Begin Passage

Once a child moves to a front facing car seat, they should be kept in a five-point harness for as long as possible until they have reached the weight and height limits of their seat. Although some young people assume they have reached an age where they no longer need a booster seat, the standard is determined by height, not by age. To remain safe, children need to use a booster seat until they reach the height of four feet nine inches. Without a booster, the lap belt is incorrectly positioned over the location of many vital organs that can be severely damaged in an accident. Parents should not let children ride the front seat, as this is the most dangerous place in a car for a young child to be sitting.
Always read the manual that comes with any child car seat. If the seat is not properly installed, it can do more harm than good in the event of a crash.
If your car gets rear ended or is involved in any kind of crash, loose objects inside the car quickly become flying projectiles that could easily injure babies and children. Keep toys and books safely stashed in a seat pocket. Heavy items should be secured in the trunk with cargo anchors. If you have a vehicle with an open back, never pile items in a way that they could launch into the passenger side of the vehicle. Pets should also be safely restrained with a harness, or they can travel in a crate or carrier.

End Passage
Begin Extracted data

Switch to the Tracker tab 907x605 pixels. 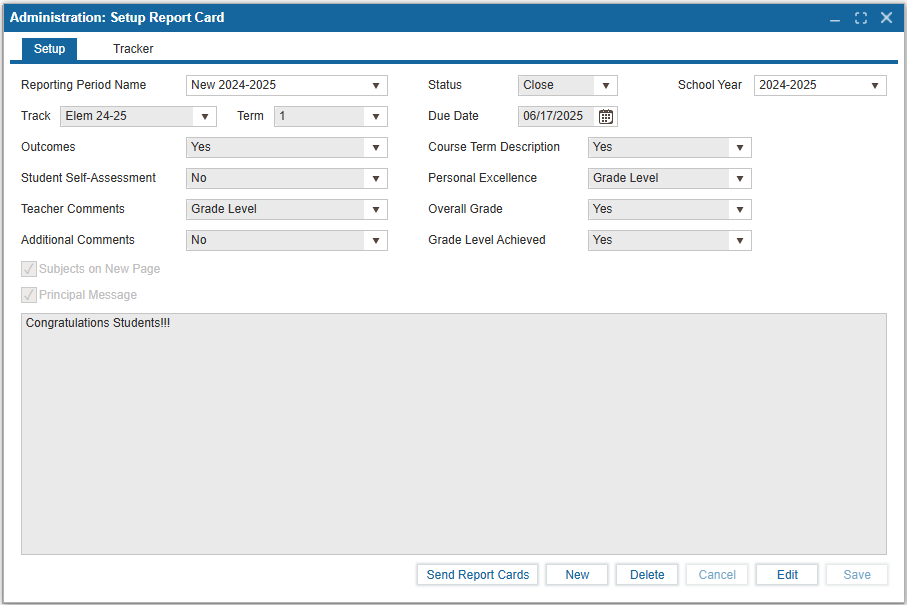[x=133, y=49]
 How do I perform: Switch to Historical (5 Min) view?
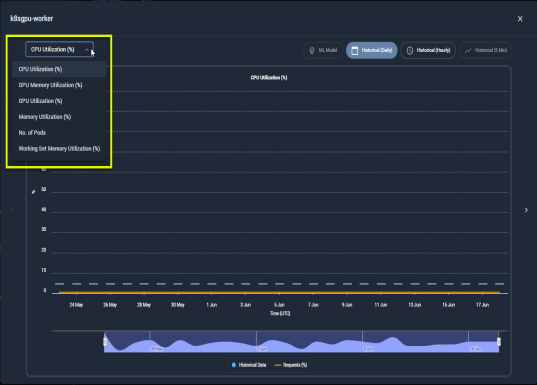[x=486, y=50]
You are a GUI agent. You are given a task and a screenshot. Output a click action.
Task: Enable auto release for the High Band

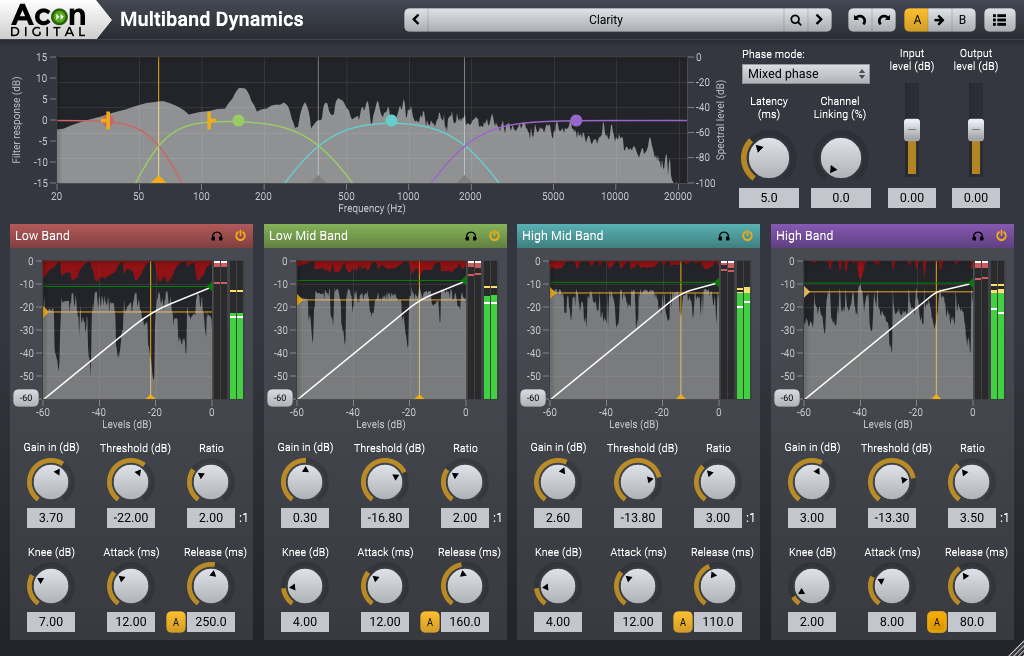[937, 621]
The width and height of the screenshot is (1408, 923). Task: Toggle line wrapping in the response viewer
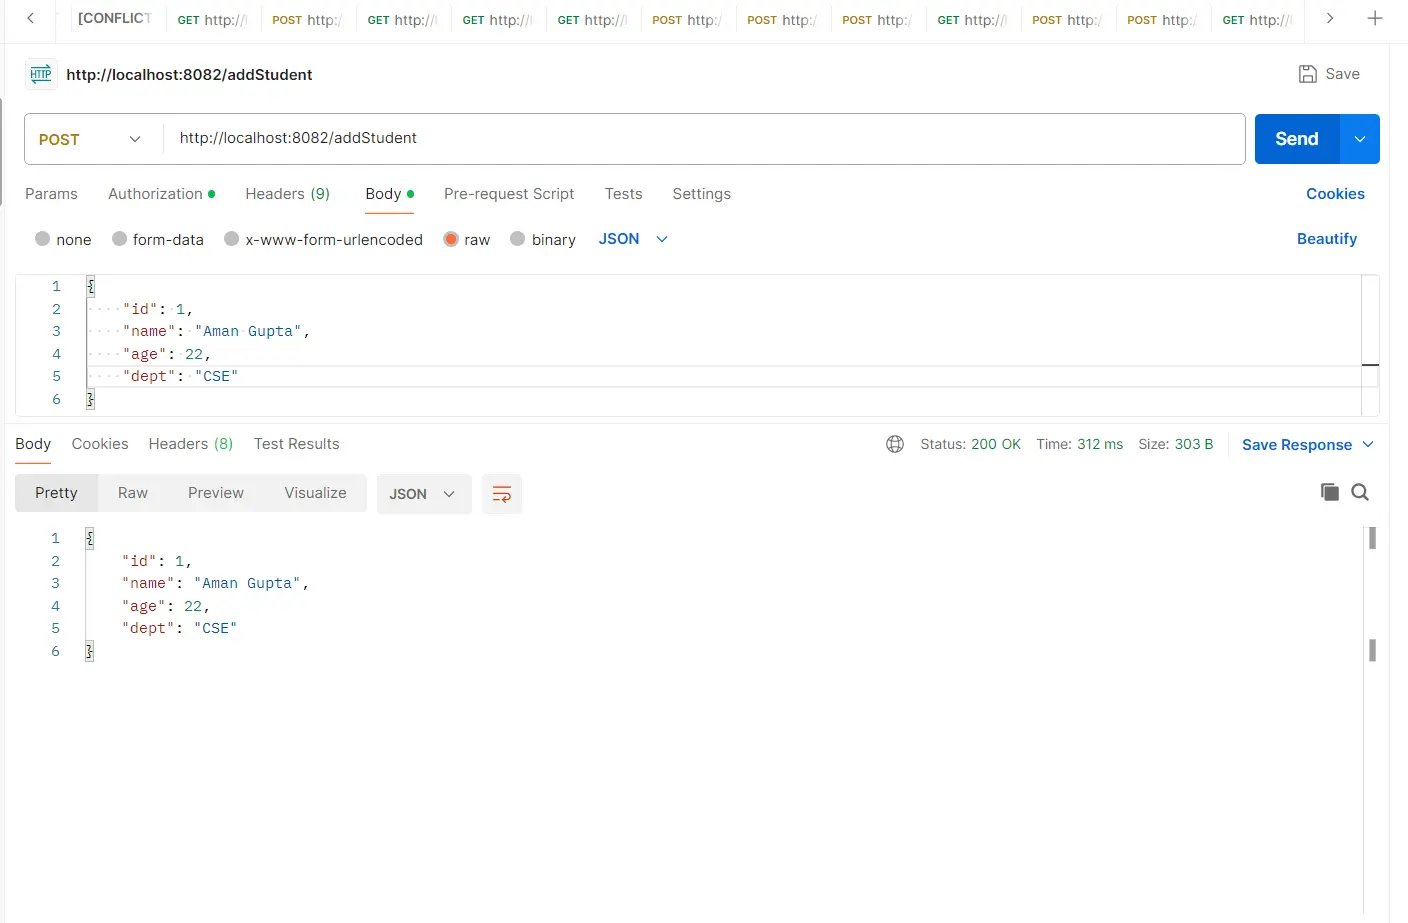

End Extracted data

- **Instructions to follow**: Can you pick up the passage on keeping children safe in the car after its last sentence and carry it forward?

- **Response**:
Summer weather is upon us, making heatstroke prevention an important safety issue for children in cars. A child should never be left alone in a vehicle even for short errands. A child’s body temperature rises much faster than an adult’s – as much as three to five times. In a closed automobile the inside temperature can reach 120 degrees when outside the temperature is a comfortable 70 degrees.
Make it a habit to check the back seat of the car before leaving the vehicle. Parents often do not want to disturb a sleeping baby, or even forget the baby is there, as it may be difficult to see while in a rear-facing car seat. Busy, sleep deprived parents should always keep something important, such as a handbag, a cell phone, or their left shoe on the backseat floorboard as a reminder that the backseat is occupied. For children under 15, heat stroke is the leading cause of vehicle-related death, after car crashes.
Some heatstroke accidents happen because a child gets into the car alone without the adult realizing it. This can be prevented by keeping vehicles locked and keys secured where children cannot reach them. Teach children that the car is not a place to play or hide, and keep rear seats upright so that small children cannot crawl unnoticed into the trunk space from inside the car.
Power windows are also dangerous for children, and can cause injuries to the fingers, wrist, hands, and can even cause strangulation. If you have child safety locks for windows, be sure to use them, but also teach your children not to play with window switches or stand on arm rests. When you are parked or away from your car, never leave the key in the ignition or in the “on” or “accessory” position.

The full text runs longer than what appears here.